(Texto):
────

Mais tarde, a partir de 1975, descobri a  região do vinho verde, e ainda a tempo de "apanhar em andamento o passado", a vinha de enforcado, as latadas, o milho, os engenhos (moinhos a água), as histórias do linho e das desfolhadas, as tradições comunitárias como as "serviçadas", a matança do porco,  os carros de bois "a chiar pelos montes acima ou abaixo", a parceria agrícola e pecuária (formas pré-capitalistas de produção) , as feiras de gado, as romarias, os bailes mandados, etc.... E, pela primeira vez (e única) na minha vida também ajudei a pisar a uva (tinta) no lagar...

2. Estas  e outras tradições, ligadas a uma economia agrícola fracamente monetarizada, e ainda em grande parte de autossubsistência (como aquela que se praticava até aos anos 50/60 em Entre Douro e Minho), hoje já se perderam, embora perdurando na memória dos "antigos"...  

Voltei a encontrá-las (e a saboreá-las) no livro do António Carvalho, "Um caminho de quatro passos". Achei que havia similitudes entre Medas (Gondomar) e Candoz (Marco de Canaveses), afinal estamos a escassos 60 quilómetros de distância, na mesma região, a de Entre Douro e Minho. E até com algumas das recordações da minhas idas à aldeia dos meus avós e tios.

A primeira parte do livro (e nomeadamente a reconstituição do quotiano da vida rural em Medas, Gondomar,  até aos anos 60 do séc. XX) tem inegável interesse documental (e até etnográfico).  

E, mais, tem interesse sociológico: muitos dos homens e mulheres da nossa geração ( que fez guerra colonial / guerra do ultramar, 1961/74) conheceram a dureza da vida no campo e do trabalho agrícola, e, em muitos casos, foi vítima, "avant la lettre", da exploração do trabalho infantil.

Para além da riqueza das observações sobre as culturas e as atividades agrícolas, os apontamentos que o autor nos deixa sobre a sua infância são saborosos  pelos regionalismos ou provincianismos usados, parte dos quais  continuam por grafar nos nossos dicionários ou então são deconhecidos de muitos falantes da língua portuguesa, a começar pelos citadinos e pelos mais novos.

uma subcultura camponesa do Norte que está em extinção. Na realidade:

  • quem sabe o que é uma "pipa" e a sua equivalência em litros ?  
  • e menos ainda o significado de "desarroar as pipas" (tirar o sarro);
  • "canastro" (ou espigueiro) também é um vocábulo estranho a um lisboeta;
  • tal como "canistrel" (pequeno cesto de vime); 
  • ou como "calda bordalesa", "pingue de porco", "queiró, carqueja e tojo", "pisa", "desfolhada", etc.

────

(Registos fornecidos):
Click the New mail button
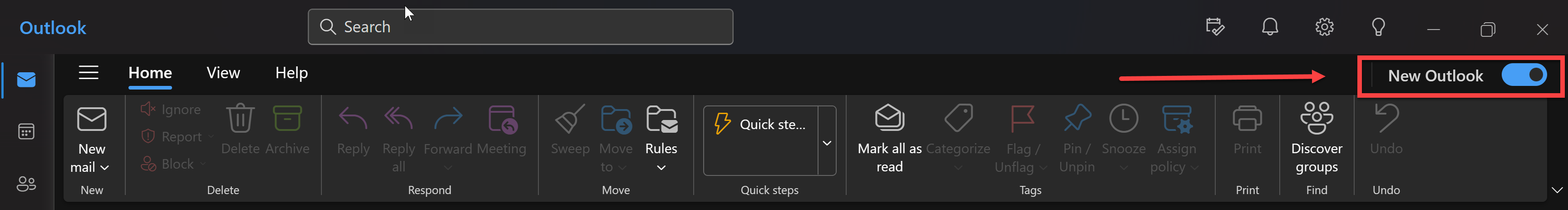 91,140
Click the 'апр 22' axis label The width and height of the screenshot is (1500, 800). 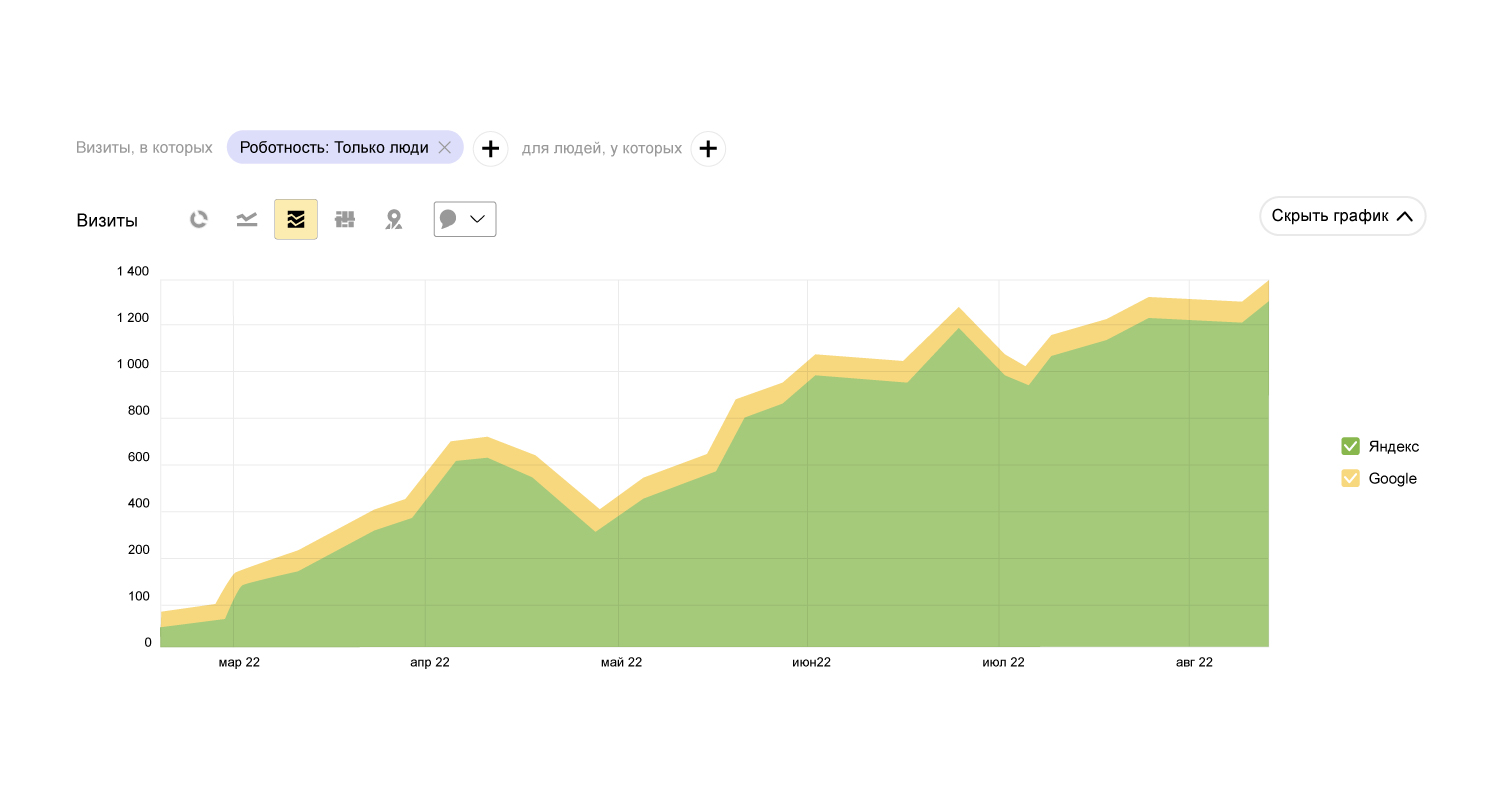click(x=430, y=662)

────

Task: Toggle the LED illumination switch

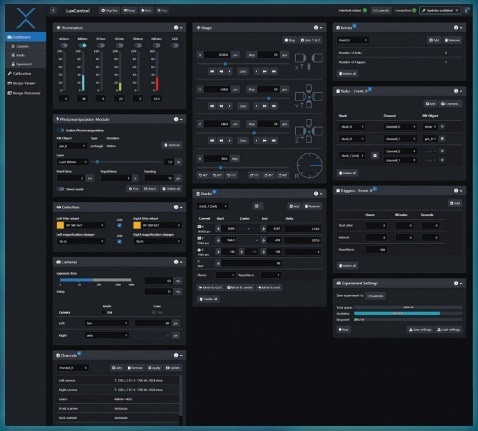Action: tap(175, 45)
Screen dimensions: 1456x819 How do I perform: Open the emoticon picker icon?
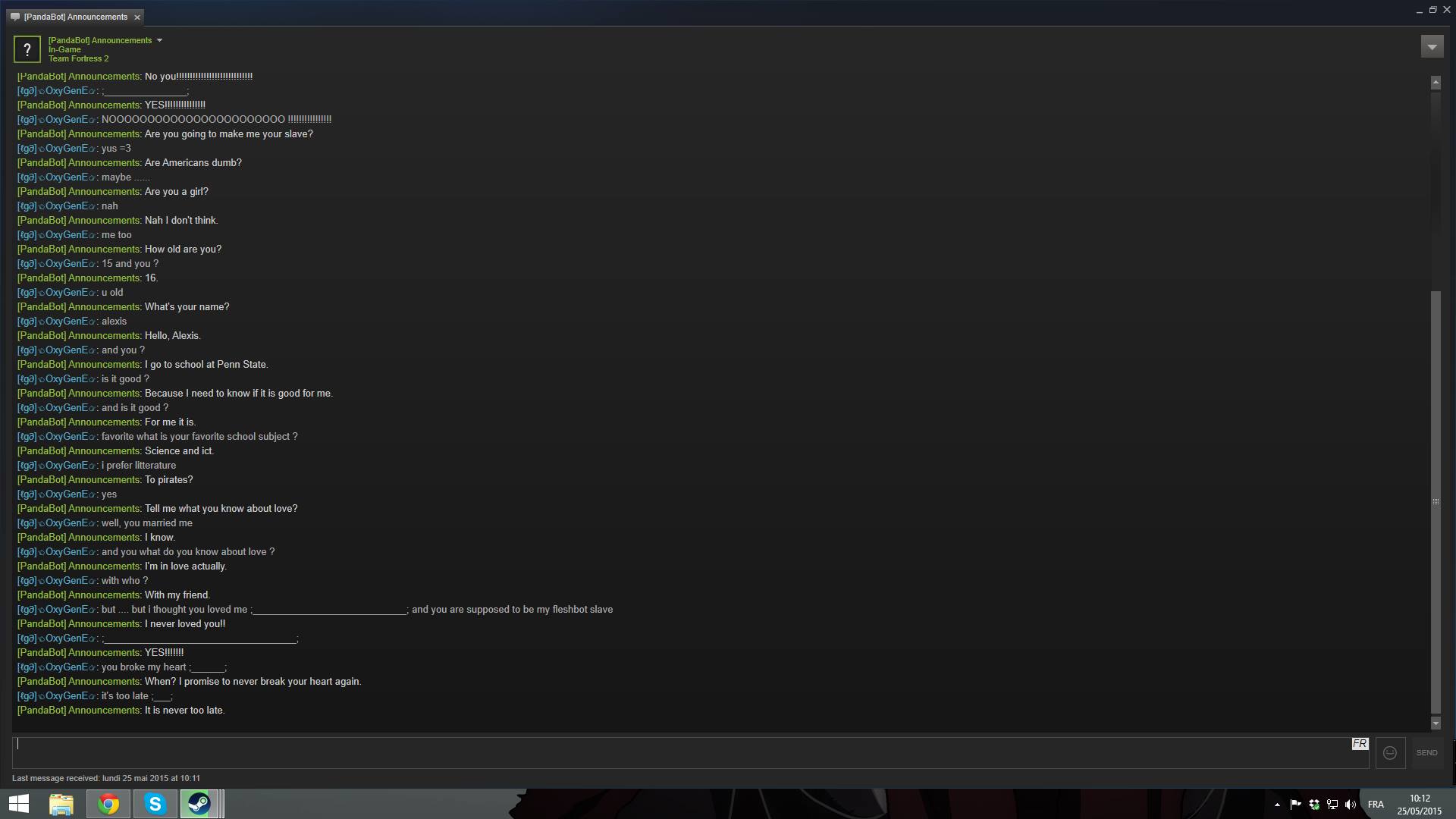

────

(Tarefa proposta A): No texto sobre as tradições do Entre Douro e Minho, a que distância ficam Medas e Candoz uma da outra?
(Tarefa proposta B): Transcreva sem alterações o trecho do texto sobre as tradições do Entre Douro e Minho, começando nas palavras que contêm "Para além da" e parando depois de "pelos mais novos.".
(Tarefa proposta C): Prolongue o texto sobre as tradições do Entre Douro e Minho a partir do ponto em que ele termina.
Os registos são material à parte e não têm ligação ao texto.

(Resposta certa A): A escassos 60 quilómetros.

(Resposta certa B):
Para além da riqueza das observações sobre as culturas e as atividades agrícolas, os apontamentos que o autor nos deixa sobre a sua infância são saborosos  pelos regionalismos ou provincianismos usados, parte dos quais  continuam por grafar nos nossos dicionários ou então são deconhecidos de muitos falantes da língua portuguesa, a começar pelos citadinos e pelos mais novos.

(Resposta certa C):
A "ajuda rogada" é uma expressão idiomática que me parece muito mais nortenha do que sulista. Ou mesmo se pode dizer de "carro de milho" como medida, ou o "almude" ou a "talha de barro almudeira" (onde se guardava o azeite)... 

Embora o sistema métrico tenha entrado em vigor em Portugal, por volta de 1860, com a intenção de se uniformizae o sistema de pesos e medidas (mudança fundamental para a criação de um verdadeiro mercado e, portanto, para o desenvolvimento da economia capitalista, a par das estradas, do caminho de ferro, da máquina a vapor, do código comercial, etc.), persiste até hoje, no campo, o uso das antigas unidade de  medidas portuguesas, como por exemplo, moio, alqueire,  quarta, oitava, maquia , etc. (medidas de capacidade para secos); ou tonel, pipa, almude,pote, canada, quartilho, etc. (medidas de capacidade para líquidos).

Há, no livro do António Carvalho,  expressões deliciosas, castiças, e outras de que lembro de ler e ouvir no Norte, como:

  • "à  medida que crescíamos e íamos cabendo no lagar";
  • "tanger os bois";
  • "guiar à soga";
  •  "o moleiro que arrochava os sacos de farinho sobre o dorso das mulas";
  • "os dois porcos grandes, que se queriam gordos";
  • "um terço de despacho (desembaraço)";
  • "com a sua licença, o porco";
  • "apercar";
  •  "freima";
  • "aneira";
  • "anos minguados"
  •  "barco rabão";
  •  "sortes" ... 

Enfim, vocábuos e expressões, de sabor castiço, camiliano, que enriquecem a língua portuguesa, embora tendam a desparecer ou sejam cada mais de uso local ou restrito, face ao "rolo  compressor" dos mídia, da televisão, das redes sociais, da globalização,  etc..

Por isso, volta aqui a reproduzir-se alguns excertos das primeiras páginas do livro  do António Carvalho (pp. 15-19), com a amável condescendência do autor, e como contributo para a nova série que temos em curso, "Coisas & loisas do nosso tempo de menino e moço", onde a sua participação  (para mais, agora às voltas com a gestação de um novo livro)  é absolutamente  obrigatória (*), a par de outros camaradas como o transmontanto Francisco Baptista, por exemplo. (Temos de recuperar alguns dos seus escritos sobre Brunhoso.)


António Carvalho, o "Carvalho de Mampatá", ex-fur mil enf, CART 6250, Mampatá, 1972/74, membro da Tabanca Grande desde 13/9/2008, autarca na antiga freguesia das Medas, Gondomar durante 28 anos (hoje, União das freguesias de Melres e Medas); tem cerca de 80 referências no nosso blogue.

(...) "Nasci aqui, neste pedaço de terra, circunscrito por uma curva muito apertada do rio Douro e pela serra de Açores, rebatizada (não sei por quem nem porquê) a partir da segunda metade do séc. XX, como serra das Flores, como aqui nasceram também, pelo menos, alguns dos meus octavós e muitos dos seus descendentes dos quais eu provenho.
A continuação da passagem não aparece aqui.